Wise, the only coach in Taylor’s 35 seasons of boys tennis, says he’s loved coaching Gohil the player — and the person the last four years.

“There’s a combination of things that make [Gohil] such a good player,” Wise said, noting his hours of practice in Kokomo and Indianapolis. “First, he’s a smart kid in the classroom and on the court. He knows the game very well.

“He’s also hard to play against. You can’t hit with him on the baseline and if you come to the net, he’ll pass you. He’s deceptively quick, has good athletic ability and great hand-eye coordination. He’s also very quick with his racquet. He can stand in the middle of the court and an opponent won’t know whether he’s going with his forehand or backhand.”

Gohil will need all his talents as he steps into uncharted territory Saturday, making his first appearance in the State Singles Tournament. He’ll take on Fort Wayne South junior Derek Carpenter (23-2) in his 10 a.m. opener and if successful, will return for a 2 p.m. match against Frankton sophomore Alex Poe (21-1). Winners will advance to the state finals Oct. 20-21 at Park Tudor High School.

Gohil said he’d never played Carpenter, but Gohil knows he’s an outstanding player.

“I’ve seen him play in a couple of tournaments,” Gohil said. “He has good ground strokes and he’s a very consistent player. He won’t beat himself. I’ll have to play some of my best tennis to beat him.”

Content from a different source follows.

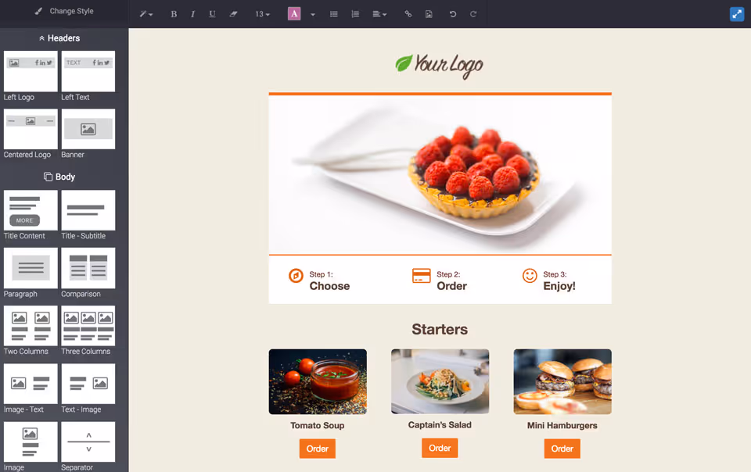Toggle bold text formatting

click(x=174, y=14)
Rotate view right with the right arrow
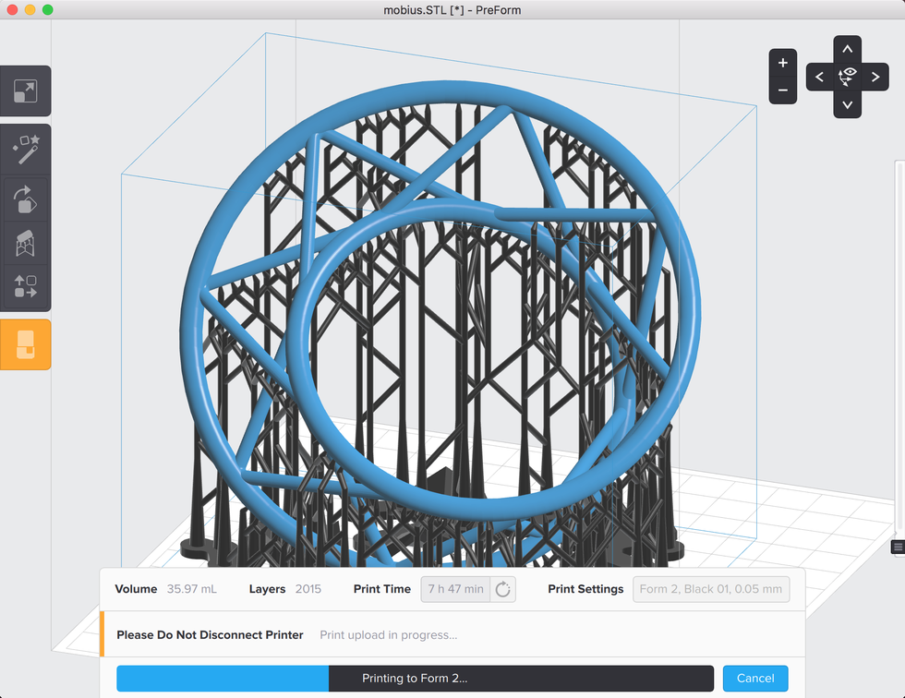Viewport: 905px width, 698px height. pos(875,77)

Gohil said that while he didn’t know all of the players in the North Central field, he said he thought Carpenter and Cathedral’s Luke Bielawski would be considered among the favorites. Gohil is one of four unbeatens in the field — others are Nick Volz (23-0) of Evansville Central, Chris Herron (26-0) of Greenwood and Brian Fairchild (22-0) of Tri High.

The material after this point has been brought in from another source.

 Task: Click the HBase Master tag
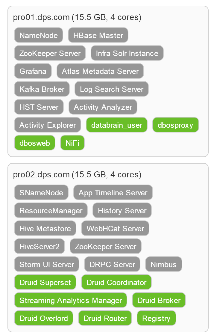pos(98,35)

“I’ve been trying to get down to Indianapolis for three years now, so I’m looking forward to it,” Gohil said. “I’ve already fulfilled my goals of going unbeaten and winning the [singles] sectional. I just want to do the best I can and see how I compare.”

Of course, Gohil’s future is bright well beyond tennis. He ranks No. 1 in his class and will major in biology and chemistry next fall at a yet-to-be decided college.

He’ll likely follow in his father’s footsteps as a physician — and play a little piano on the side.